Suchen Sie etwas, fragte lächelnd die Krümelfrau über den Gang hinweg.
Ja, das heißt nein, das heißt doch, ich …
Sie müssen geträumt haben, sagte die Frau. Und eben haben Sie wie wild alle Ihre Taschen durchsucht, als ob Ihnen etwas verloren gegangen wäre. Blöder Traum?
Blöder Traum, bestätigte er, während er in der anderen Innentasche sein Portemonnaie fand, herauszog und prüfte, ob seine EC-Karte noch vorhanden sei. Lächelnd steckte er es zurück, schüttelte den Kopf und sagte zu ihr hinüber noch einmal: Wirklich, ein blöder Traum.
Ein elektronisches Klangzeichen, dem Gongschlag im Kino nicht unähnlich, kündigte eine Lautsprecheransage an. In wenigen Minuten erreiche der Zug den Bahnhof, den Georg als Zielbahnhof gelöst hatte. Man bedanke sich für das Vertrauen in die Deutsche Bahn, hoffe, alle seien mit dem Begleitservice zufrieden gewesen, man wünsche einen guten Aufenthalt und freue sich, wenn die Deutsche Bahn die Reisenden, die jetzt den Zug verließen, demnächst erneut an Bord begrüßen dürfe.
Georg grinste. Dieses Eisenbahntheater gab es damals bei uns nicht. Der mangelnde Komfort der Züge hätte es auch kaum gerechtfertigt. Aber von A nach B kam man auch ohne Zugbegleitservice, ohne den Reisesegen der Deutschen Bahn und ohne Anleihe aus dem Seefahrtsvokabular. Und wenn es sich um einen D-Zug handelte, konnte es damals sogar vorkommen, man fand einen respektablen Speisewagen vor mit einer Küche, in der noch richtig gekocht wurde.

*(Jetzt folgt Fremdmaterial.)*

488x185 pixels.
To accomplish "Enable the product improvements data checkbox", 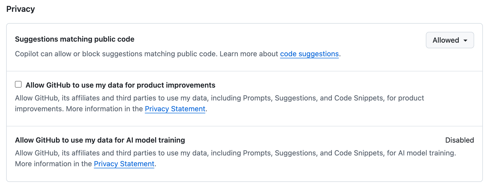I will tap(18, 84).
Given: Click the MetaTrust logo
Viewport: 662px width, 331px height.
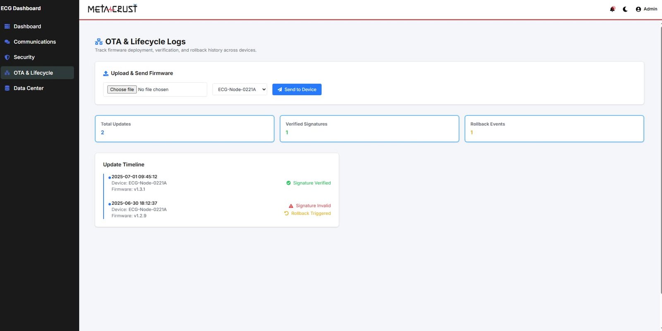Looking at the screenshot, I should pos(112,9).
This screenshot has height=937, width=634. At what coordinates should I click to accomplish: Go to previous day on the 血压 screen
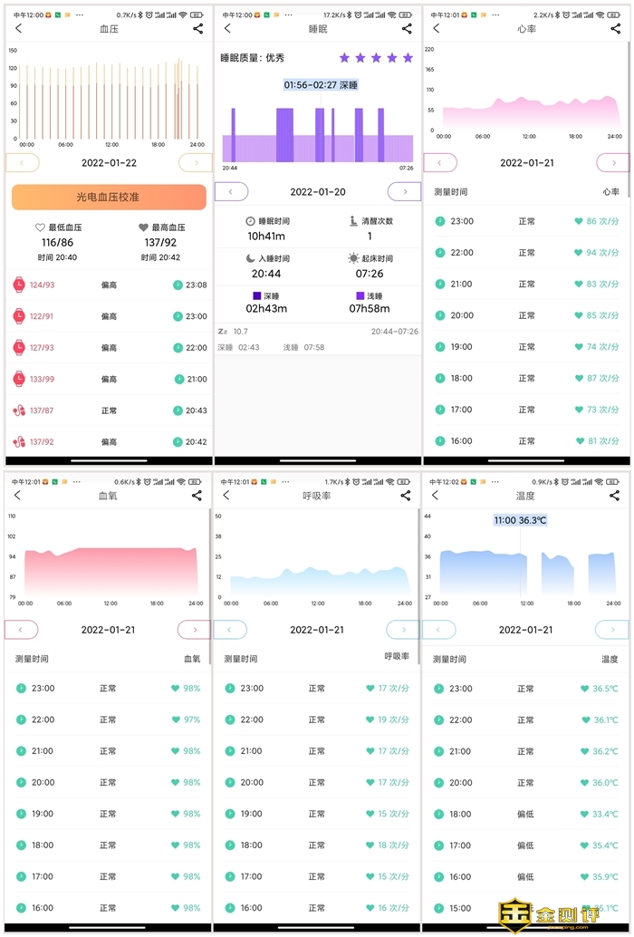(x=23, y=163)
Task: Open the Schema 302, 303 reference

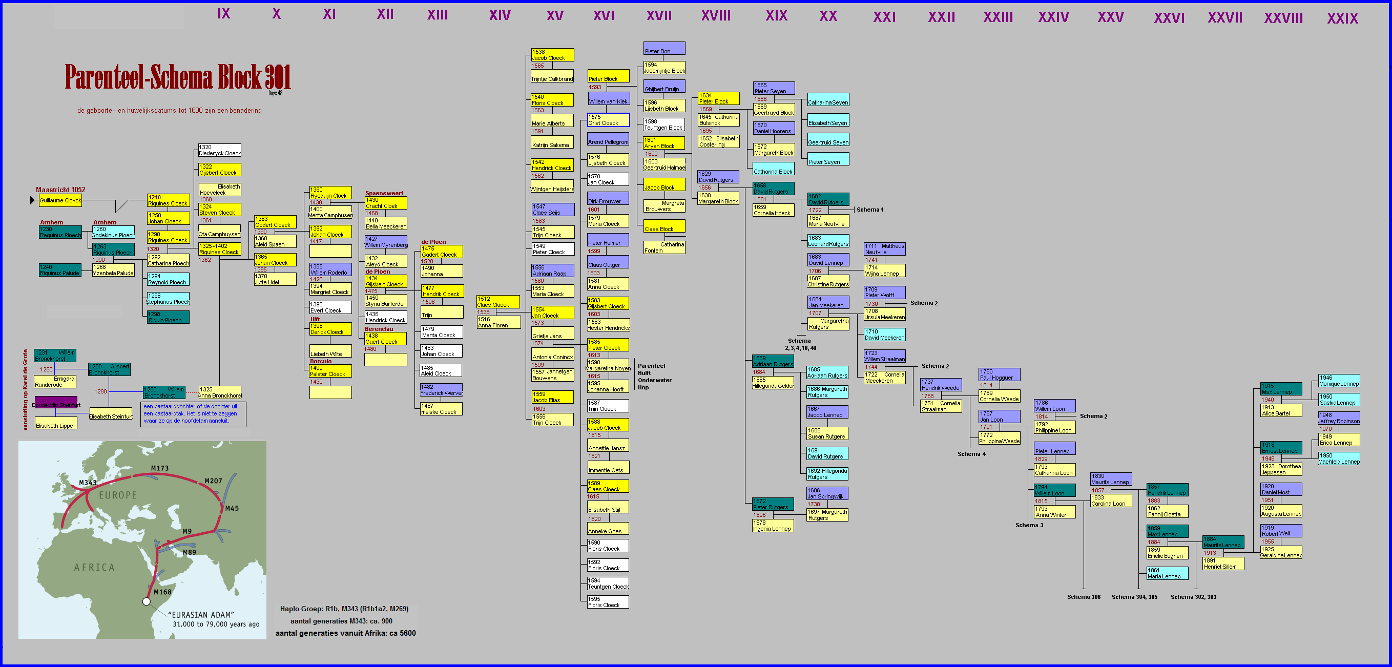Action: click(1193, 597)

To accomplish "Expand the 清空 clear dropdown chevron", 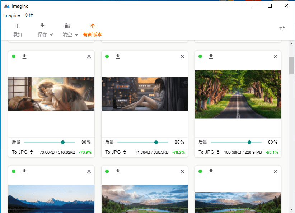I will coord(76,34).
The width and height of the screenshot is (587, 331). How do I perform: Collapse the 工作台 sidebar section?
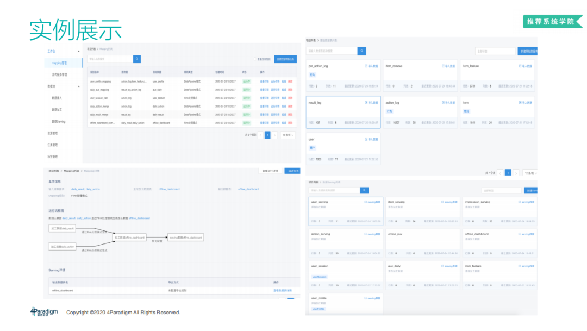[x=79, y=51]
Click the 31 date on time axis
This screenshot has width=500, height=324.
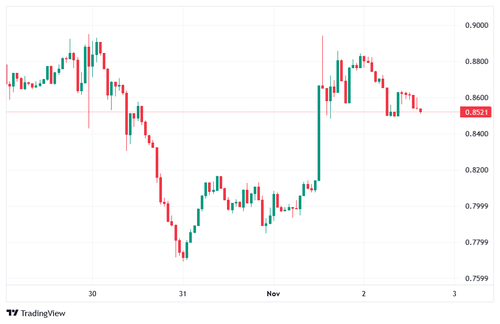(x=182, y=294)
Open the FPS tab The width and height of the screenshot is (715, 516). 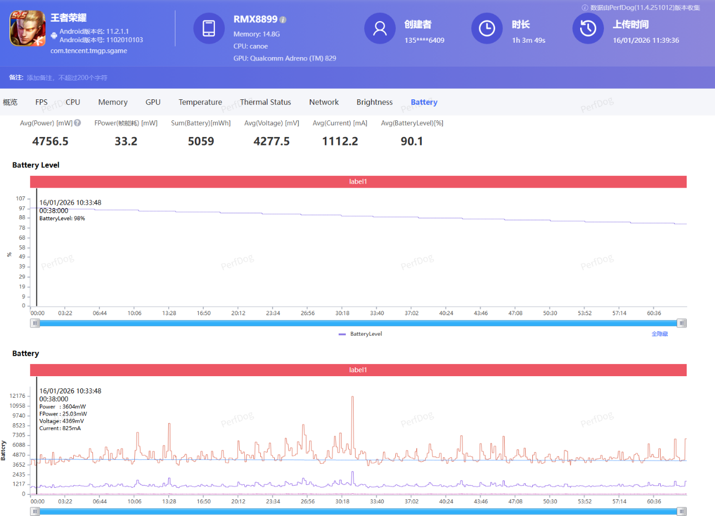[42, 102]
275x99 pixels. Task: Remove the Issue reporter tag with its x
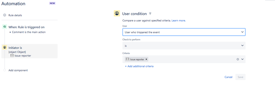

Der Zug drosselte die Geschwindigkeit und kam wenig später zum Stehen. Die Krümelfrau steckte ihr Buch in die Tasche, erhob sich, zog sich eine lange Patchworkjacke aus verschiedenfarbigen Lederstreifen über und setzte sich eine blaurot geflammte Filzmütze so tief ins Gesicht, dass sie ihre Brille wieder richten musste. Sie fahren weiter, fragte die Krümelfrau.
Nein, sagte Georg, ich steige nur gern als Letzter aus.
Na denn tschüss, sagte sie und lächelte ihn an.
Er erwiderte den Gruß, fuhr in seine schwarze Lederjacke, legte sich den Schal um den Hals und setzte seine Leninmütze auf. Dann griff er seine Tasche und ging langsam zum Ausgang. Er verließ den Wagen so, dass er gerade noch den hereinstürmenden Neureisenden zuvorkam. Die große Bahnhofshalle sah sauberer aus als der Bahnhof in seiner Stadt. Elektrokarren fuhren surrend an ihm vorbei, ein Fahrrad, von einem jungen Mann geschoben, streifte ihn.
Sorry, wie immer. Eine Gruppe junger Leute stand heftig diskutierend beieinander, ehe sie wie ein Schwarm aufgeschreckter Tauben zu einem anderen Bahnsteig flog.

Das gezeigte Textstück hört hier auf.